- [Material supplied]:
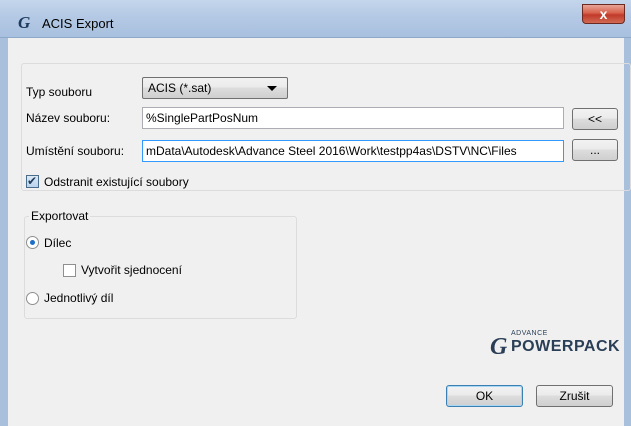 This screenshot has height=426, width=631. I want to click on logo-big-text: POWERPACK, so click(566, 346).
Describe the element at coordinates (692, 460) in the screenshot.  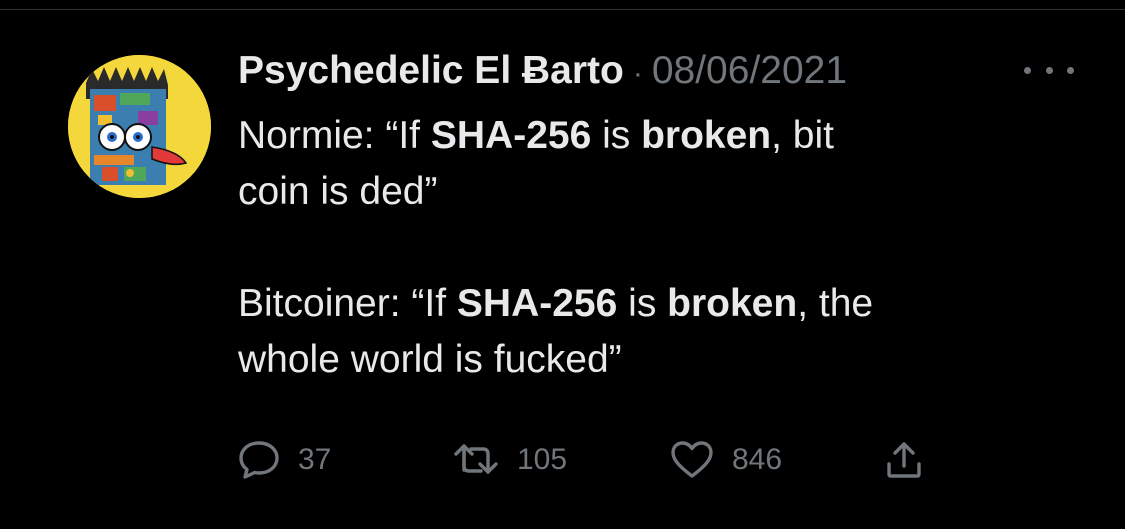
I see `heart-icon` at that location.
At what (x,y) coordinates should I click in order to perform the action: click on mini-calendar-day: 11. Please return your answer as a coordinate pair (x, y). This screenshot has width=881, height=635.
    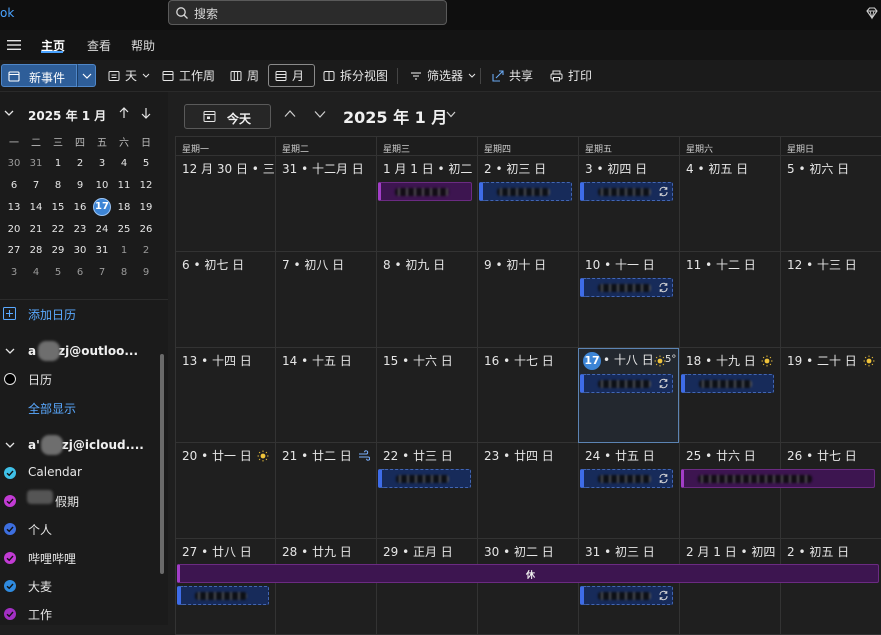
    Looking at the image, I should click on (124, 186).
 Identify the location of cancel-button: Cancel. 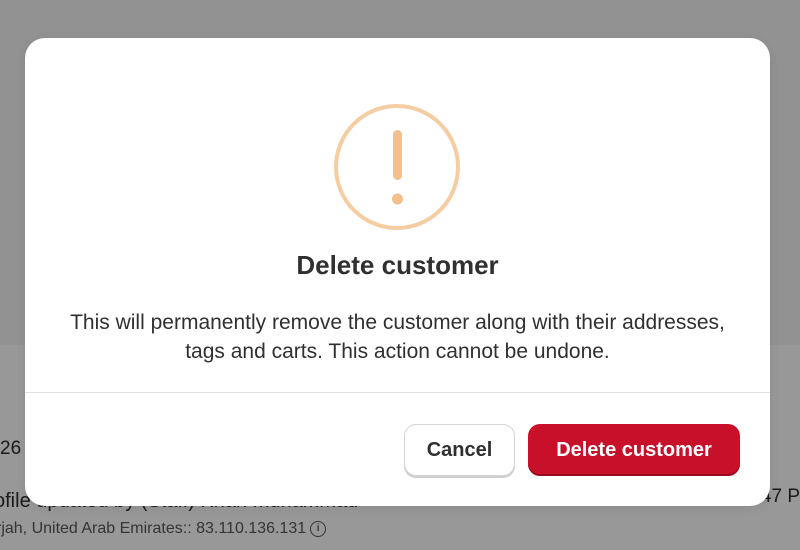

- [Task details]: Please write out the rows above again with "coordinates" changed to "position" and nothing else altered. Leave the pictures out.

- [Written response]:
 This screenshot has height=426, width=631. I want to click on logo-big-text: POWERPACK, so click(566, 346).
Describe the element at position (692, 460) in the screenshot.  
I see `heart-icon` at that location.
At what (x,y) position should I click in order to perform the action: click on mini-calendar-day: 11. Please return your answer as a coordinate pair (x, y). This screenshot has width=881, height=635.
    Looking at the image, I should click on (124, 186).
 Identify the location of cancel-button: Cancel. 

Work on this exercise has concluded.